Не люблю Аллегорию, тем более возникшую не случайно, созданную совершенно сознательно, — однако всякая попытка объяснить содержание мифа или волшебной сказки требует аллегорического языка. И, естественно, чем больше в произведении «жизни», тем легче оно поддается аллегорическому истолкованию; тогда как чем лучше явная аллегория, тем ближе она к «обыкновенным» произведениям. Так или иначе, перед нами всегда три проблемы — Грехопадение, Смерть и Машина. Падение неизбежно, хотя происходить может по-разному. Смерть оказывает несомненное влияние на искусство и на творческую (наверное, следует сказать субтворческую) способность, которая, похоже, никак не связана с физиологией. Эта способность проистекает из страстной любви к реальному, «первичному» миру и позволяет создавать новые варианты «грехопадения». Может случиться так, что творческая способность станет одержимостью, болезненной привязанностью к тому, что создано «собственными руками»; что создатель вторичного мира пожелает стать верховным божеством своего творения. Он восстанет против Творца и установленных тем законов — в первую очередь, против Смерти. Отсюда рукой подать до жажды Власти, до стремления как можно быстрее осуществить свои желания, а следовательно — и до Машины (Магии). Под последней я разумею применение внешних средств вместо того, чтобы обратиться к внутренним силам, а также использование этих внутренних сил в недобрых целях. Проутюжить мир, словно бульдозером, подчинить себе волю других… Проблема Машины выросла из проблемы Магии.

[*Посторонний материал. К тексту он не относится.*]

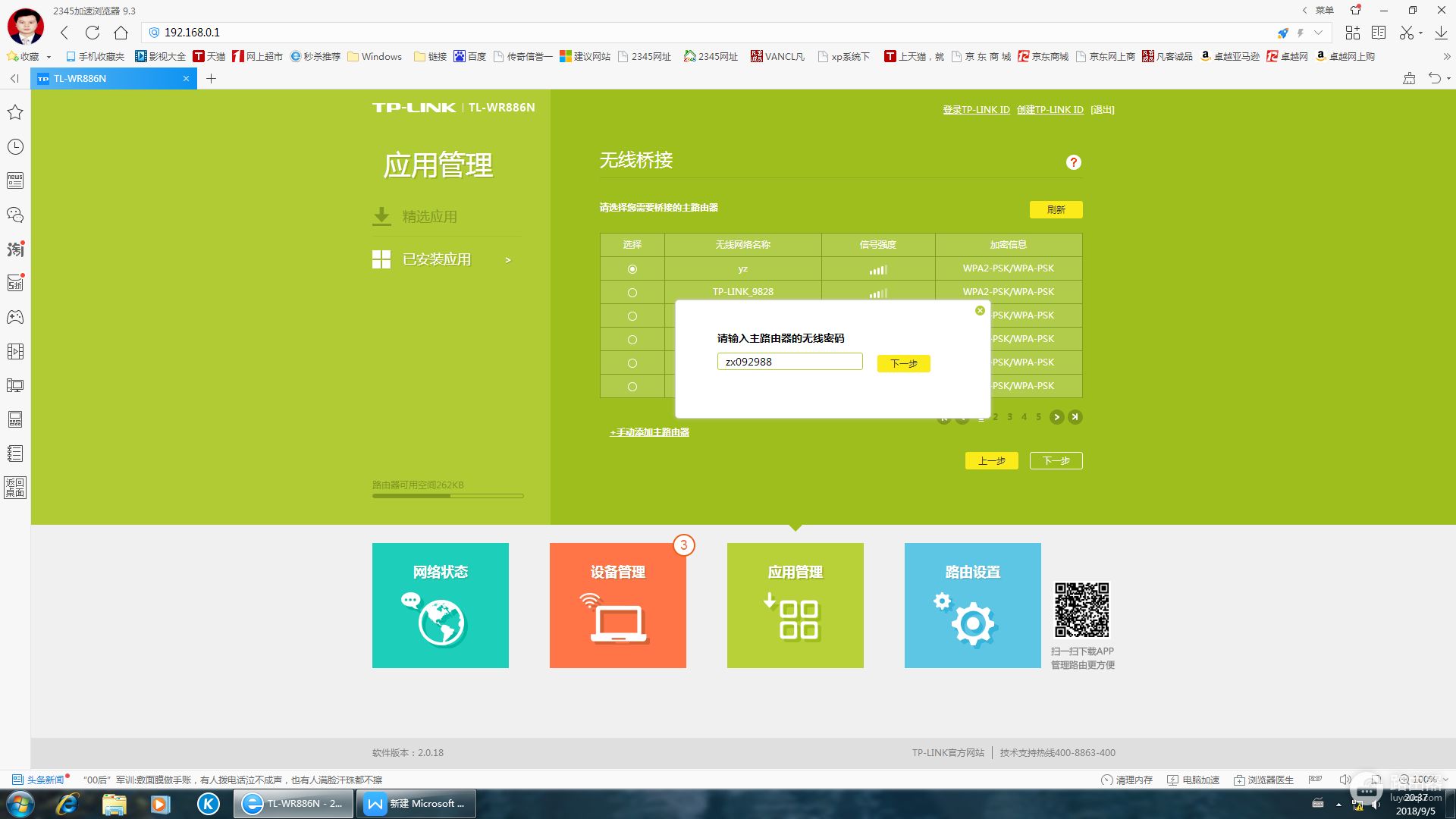Select 精选应用 menu item
The image size is (1456, 819).
coord(429,217)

В своих легендах я нечасто прибегаю к «магии»: эльфийская королева Галадриэль укоряет хоббитов за то, что они обозначают этим словом и происки Врага, и действия эльфов. Жаль, что в человеческом языке нет слова, которое позволило бы подчеркнуть разницу между той и другой магией. Впрочем, мои эльфы всячески стараются показать, что их магия — другая. Это Искусство, лишенное множества ограничений, какими его наделили люди; искусство свободное, смелое, совершенное (ибо предмет и образ существуют в нем как единое целое). И цель такого искусства — не Власть, а Вторичный мир — создается не для того, чтобы покорить и перекроить Первичный. Эльфы бессмертны — по крайней мере, если и погибнут, то вместе с мирозданием, поэтому сильнее озабочены тяготами бессмертия, чем бременем смертности. Враг же, который возрождается всякий раз в новом обличье, помышляет, естественно, лишь о Власти, а посему является властелином магии и машин.